Mulder shifted his backpack, now empty of explosives. He had the SIG and several cartridges, a second gun in his ankle holster, and a radio in the backpack. It wouldn't be enough.
The sound of truck engines was closer now. He had to go or he'd never made it without being spotted.
"Okay, then," said Frohike. "Let's go."
"Fro--"
"Can it, Mulder. Scully would have my ass for breakfast if I let you do this alone."

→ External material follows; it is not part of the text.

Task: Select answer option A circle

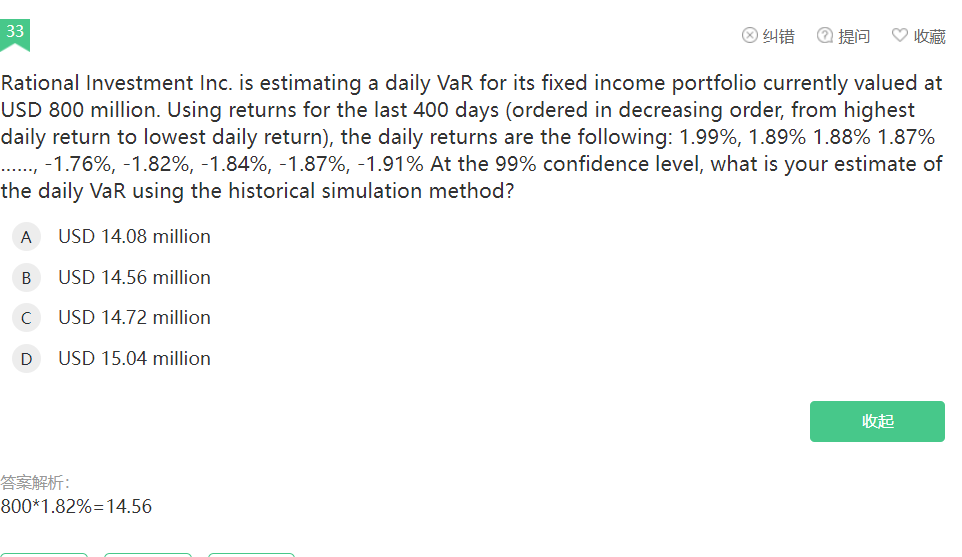Action: point(26,237)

True enough. Mulder shrugged. "Then let's go." They would have to move fast to get to Bill and get out before the place blew. He hadn't told Skinner or Jack what Scully had said, so there was no chance they'd know where he was. He wasn't abandoning them--they were done with this phase of the job, and so close to the edge of the base, they'd have no trouble--
But as he turned to lead Frohike through the thin screen of trees westward, they heard a scatter of shots from behind them, from the direction Skinner and Jack had gone.
Shit, shit, shit. There was some faint shouting, and then more shots.
Could he weigh the chance of Bill against the reality of Jack and Skinner? No. No, he really couldn't. Mulder didn't even have to say anything to Frohike; they turned as one, and started running back east.
The light from the burning power plant didn't help them much. The shots had stopped, but that was no guarantee of anything. Skinner and Jack could be bleeding on the ground, or gone to earth somewhere. Mulder put on a burst of speed, leaving Frohike behind.
Breath rasping in his lungs, gun gripped in his sweating hand, he raced alongside the road towards the east gate. In the darkness he wasn't aware of the edge of the tree-line until he'd left it, and by then it was too late. As he burst out of the trees, he saw a half-dozen figures struggling in the darkness, just twenty yards away.
He staggered to a stop, gripping his gun in both hands, and tried to identify Jack or Skinner--but then there was an unintelligible shout behind him, a blur of movement to his right, and he found himself face-down on the wet ground, his arms wrenched behind his back.
Mulder turned his head with difficulty and tried to see if Jack or Skinner had escaped, but all he could see were wet boots and the soiled cuffs of camouflage pants. And in the distance, just for a moment, he saw the glint of a sweaty face staring at him from the shadow of the trees. Frohike, at least, was still free.
That ought to hold y'all for a bit. I hope.